Pode-se dizer que Waldron estende a lógica lockeana de defesa dos direitos naturais — a saber: vida, liberdade e propriedade — para o âmbito da reputação e da dignidade, que são igualmente importantes. Voltando rapidamente a atenção para a filosofia de John Locke (1632-1704), sobretudo na leitura de Dois Tratados Sobre o Governo, especialmente no segundo tratado, Locke fala a respeito do estado de natureza do homem, de seus direitos naturais e da posterior submissão à sociedade civil, da qual ele decide fazer parte. O filósofo nos diz que é próprio da espécie humana o direito natural à liberdade, onde o indivíduo regula suas ações e dispõe, do modo como julgar apropriado, de suas posses. Contudo, apesar de gozar de plena liberdade, não é garantido ao homem o direito de prejudicar o outro. É próprio da espécie humana o direito à vida, à liberdade e à propriedade, e temos evidente conhecimento disso pela luz da razão. Os homens também possuem, reciprocamente, perfeita igualdade, de modo que nenhum se encontra acima ou abaixo de outro, não possuindo poder absoluto sobre nenhum indivíduo. Ademais, quanto aos transgressores das leis naturais e aos indivíduos que apresentam ameaça a outros, cabe proporcional punição. Os homens estão, desse modo, dotados de autoridade para punir quem quer que apresente riscos ao seu modo de vida, marcado pelo respeito aos direitos naturais da espécie.
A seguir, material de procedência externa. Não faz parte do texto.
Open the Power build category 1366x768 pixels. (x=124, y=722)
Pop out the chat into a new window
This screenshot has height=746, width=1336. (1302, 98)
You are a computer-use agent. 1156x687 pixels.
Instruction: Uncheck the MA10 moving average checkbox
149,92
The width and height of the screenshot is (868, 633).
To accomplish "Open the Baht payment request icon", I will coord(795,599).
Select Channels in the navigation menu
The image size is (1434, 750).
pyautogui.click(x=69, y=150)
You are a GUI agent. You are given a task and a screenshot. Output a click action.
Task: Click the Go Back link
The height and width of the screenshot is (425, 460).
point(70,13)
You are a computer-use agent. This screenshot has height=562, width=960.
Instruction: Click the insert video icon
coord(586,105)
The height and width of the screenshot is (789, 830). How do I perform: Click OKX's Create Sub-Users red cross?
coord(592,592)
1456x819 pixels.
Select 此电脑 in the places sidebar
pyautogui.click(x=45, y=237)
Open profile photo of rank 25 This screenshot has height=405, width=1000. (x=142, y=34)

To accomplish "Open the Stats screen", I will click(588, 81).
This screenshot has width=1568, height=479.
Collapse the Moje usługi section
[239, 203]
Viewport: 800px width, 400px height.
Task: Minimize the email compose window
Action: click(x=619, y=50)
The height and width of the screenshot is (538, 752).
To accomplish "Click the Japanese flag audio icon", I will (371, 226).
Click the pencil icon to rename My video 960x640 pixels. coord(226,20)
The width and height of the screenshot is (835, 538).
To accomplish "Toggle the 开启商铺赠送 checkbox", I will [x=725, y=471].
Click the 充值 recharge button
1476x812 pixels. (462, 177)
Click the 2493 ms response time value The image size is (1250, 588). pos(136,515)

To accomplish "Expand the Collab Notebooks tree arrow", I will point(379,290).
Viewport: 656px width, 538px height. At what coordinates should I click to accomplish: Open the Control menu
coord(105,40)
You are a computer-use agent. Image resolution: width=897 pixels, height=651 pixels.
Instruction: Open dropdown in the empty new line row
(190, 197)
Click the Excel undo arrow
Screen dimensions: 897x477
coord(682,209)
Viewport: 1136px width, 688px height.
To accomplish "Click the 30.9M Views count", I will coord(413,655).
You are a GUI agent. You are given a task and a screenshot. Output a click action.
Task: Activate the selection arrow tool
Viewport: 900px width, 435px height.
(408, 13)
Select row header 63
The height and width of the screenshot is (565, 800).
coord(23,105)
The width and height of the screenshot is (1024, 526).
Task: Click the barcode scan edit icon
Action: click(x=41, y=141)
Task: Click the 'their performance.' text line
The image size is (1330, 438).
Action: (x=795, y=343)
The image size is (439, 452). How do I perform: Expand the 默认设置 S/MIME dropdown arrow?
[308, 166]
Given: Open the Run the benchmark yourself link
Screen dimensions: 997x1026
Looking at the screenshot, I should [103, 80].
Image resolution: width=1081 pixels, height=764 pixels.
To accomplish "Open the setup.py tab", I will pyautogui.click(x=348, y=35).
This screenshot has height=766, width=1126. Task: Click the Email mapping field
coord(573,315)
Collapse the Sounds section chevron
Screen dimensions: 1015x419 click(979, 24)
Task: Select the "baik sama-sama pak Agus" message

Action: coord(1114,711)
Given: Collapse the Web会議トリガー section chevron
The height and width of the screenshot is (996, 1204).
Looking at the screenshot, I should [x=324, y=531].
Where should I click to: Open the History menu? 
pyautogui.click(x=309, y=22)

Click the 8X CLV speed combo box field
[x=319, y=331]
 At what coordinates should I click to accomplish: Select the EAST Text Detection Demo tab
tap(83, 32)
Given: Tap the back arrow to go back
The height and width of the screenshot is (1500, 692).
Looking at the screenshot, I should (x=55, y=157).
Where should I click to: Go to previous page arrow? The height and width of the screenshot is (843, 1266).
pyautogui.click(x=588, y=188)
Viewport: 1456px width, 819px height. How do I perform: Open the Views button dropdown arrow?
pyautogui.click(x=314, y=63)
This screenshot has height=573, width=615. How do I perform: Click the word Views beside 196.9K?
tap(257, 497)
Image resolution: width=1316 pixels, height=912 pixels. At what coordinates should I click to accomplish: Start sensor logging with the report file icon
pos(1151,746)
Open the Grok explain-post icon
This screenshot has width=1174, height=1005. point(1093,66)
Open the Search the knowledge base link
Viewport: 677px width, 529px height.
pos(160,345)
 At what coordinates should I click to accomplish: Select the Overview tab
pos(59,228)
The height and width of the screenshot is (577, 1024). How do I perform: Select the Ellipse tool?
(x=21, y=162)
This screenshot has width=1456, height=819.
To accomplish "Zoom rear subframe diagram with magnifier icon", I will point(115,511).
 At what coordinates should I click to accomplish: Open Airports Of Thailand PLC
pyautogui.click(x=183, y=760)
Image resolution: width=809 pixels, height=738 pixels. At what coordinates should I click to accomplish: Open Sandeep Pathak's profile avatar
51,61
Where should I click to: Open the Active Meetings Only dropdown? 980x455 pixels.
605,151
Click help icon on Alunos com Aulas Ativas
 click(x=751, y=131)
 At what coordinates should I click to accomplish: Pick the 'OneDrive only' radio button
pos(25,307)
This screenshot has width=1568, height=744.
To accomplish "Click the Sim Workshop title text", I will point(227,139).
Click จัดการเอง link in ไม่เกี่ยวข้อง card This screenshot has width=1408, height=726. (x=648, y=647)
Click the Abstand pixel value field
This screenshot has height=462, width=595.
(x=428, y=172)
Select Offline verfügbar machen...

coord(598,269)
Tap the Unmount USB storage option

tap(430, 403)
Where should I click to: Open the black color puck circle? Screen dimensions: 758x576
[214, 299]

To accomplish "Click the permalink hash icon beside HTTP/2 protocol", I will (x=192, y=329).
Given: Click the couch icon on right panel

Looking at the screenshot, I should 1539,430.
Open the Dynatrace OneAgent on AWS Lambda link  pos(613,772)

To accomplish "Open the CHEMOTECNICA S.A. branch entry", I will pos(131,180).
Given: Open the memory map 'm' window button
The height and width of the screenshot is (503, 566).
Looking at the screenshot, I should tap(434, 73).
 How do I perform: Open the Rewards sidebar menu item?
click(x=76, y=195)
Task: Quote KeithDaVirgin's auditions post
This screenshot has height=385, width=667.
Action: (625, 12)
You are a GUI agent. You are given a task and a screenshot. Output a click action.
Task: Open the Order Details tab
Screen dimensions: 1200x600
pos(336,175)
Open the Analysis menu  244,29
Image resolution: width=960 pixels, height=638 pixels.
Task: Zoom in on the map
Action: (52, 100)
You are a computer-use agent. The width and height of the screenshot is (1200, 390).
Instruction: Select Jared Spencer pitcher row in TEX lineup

Diante dessa luz que forma a base da filosofia do liberalismo, pode-se dizer agora que os discursos de ódio que, nos últimos tempos, são lançados na tentativa de atingir e invalidar certos grupos políticos podem, talvez, ser encarados como ameaças ao ambiente de tolerância e respeito mútuo pressupostos na democracia, uma vez que agridem a reputação de indivíduos enquanto sujeitos políticos e membros legítimos da sociedade civil, dotados de direitos naturais. Não se refere, obviamente, a qualquer discurso de tom ofensivo, mas sim a mensagens de ódio extremo que ferem violentamente a dignidade dos indivíduos, que, por serem membros legítimos da sociedade política, também são objetos da proteção do Estado, bem como os indivíduos que os ameaçam são legitimamente sujeitos a punição, de modo a garantir a ordem e o ambiente necessário para a democracia. Em suma, a liberdade de expressão, assim como todas as faces da liberdade, tem seu limite na ameaça real à liberdade de outros indivíduos. Quanto a isso, não se vê ingenuidade no liberalismo e em sua proposta democrática, se bem aplicada.